▸ **Problem description**: Copy out all the lines of the data that hold the word "height".

▸ **Material provided**:
□ □ □ □
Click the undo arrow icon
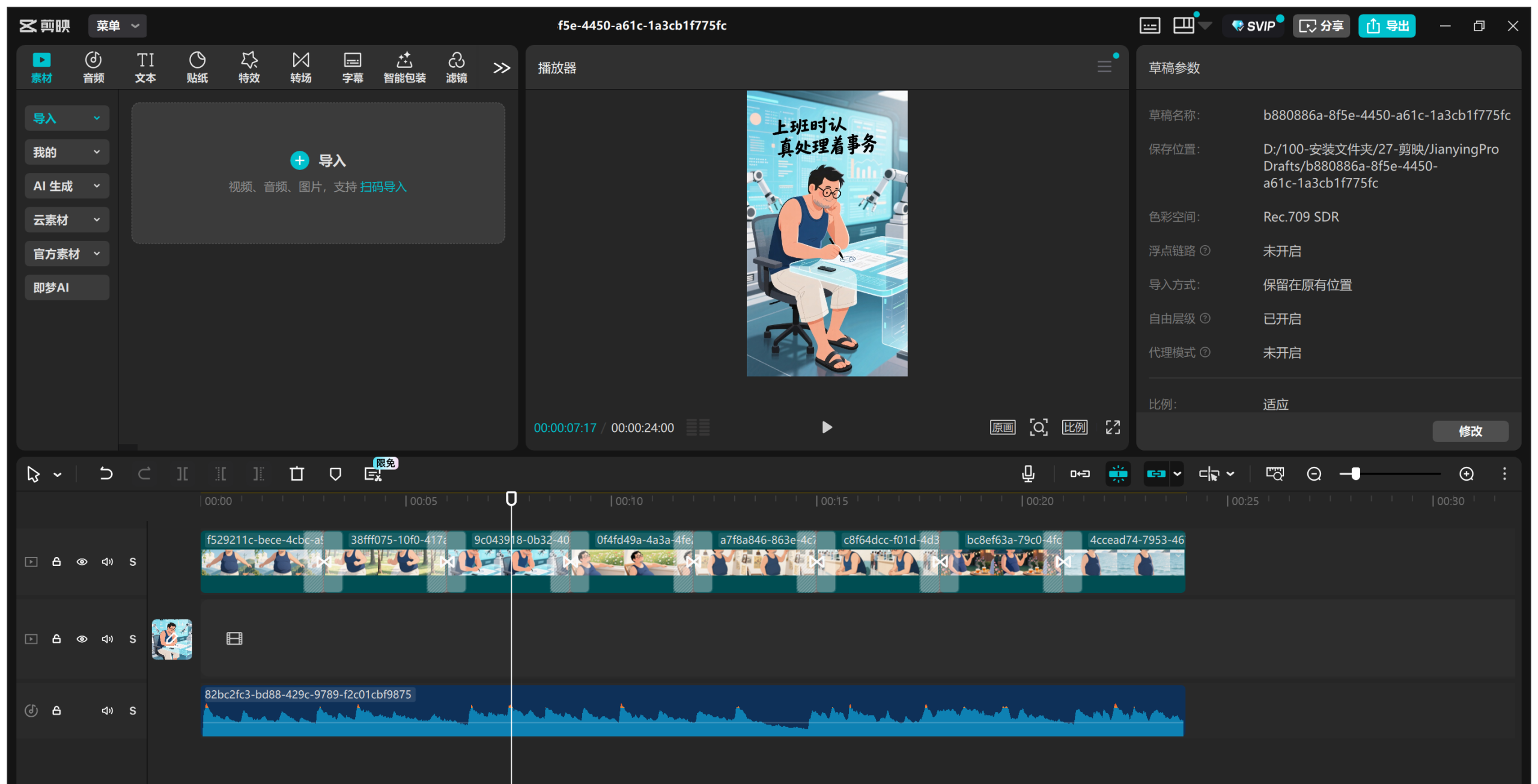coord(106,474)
□ □ □ □
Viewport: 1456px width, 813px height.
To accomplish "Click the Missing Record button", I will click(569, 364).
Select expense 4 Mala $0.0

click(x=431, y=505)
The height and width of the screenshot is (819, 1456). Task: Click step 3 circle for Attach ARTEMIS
□ □ □ □
▸ **Response area**:
Viewport: 1456px width, 813px height.
The height and width of the screenshot is (819, 1456). Task: Click step 3 circle for Attach ARTEMIS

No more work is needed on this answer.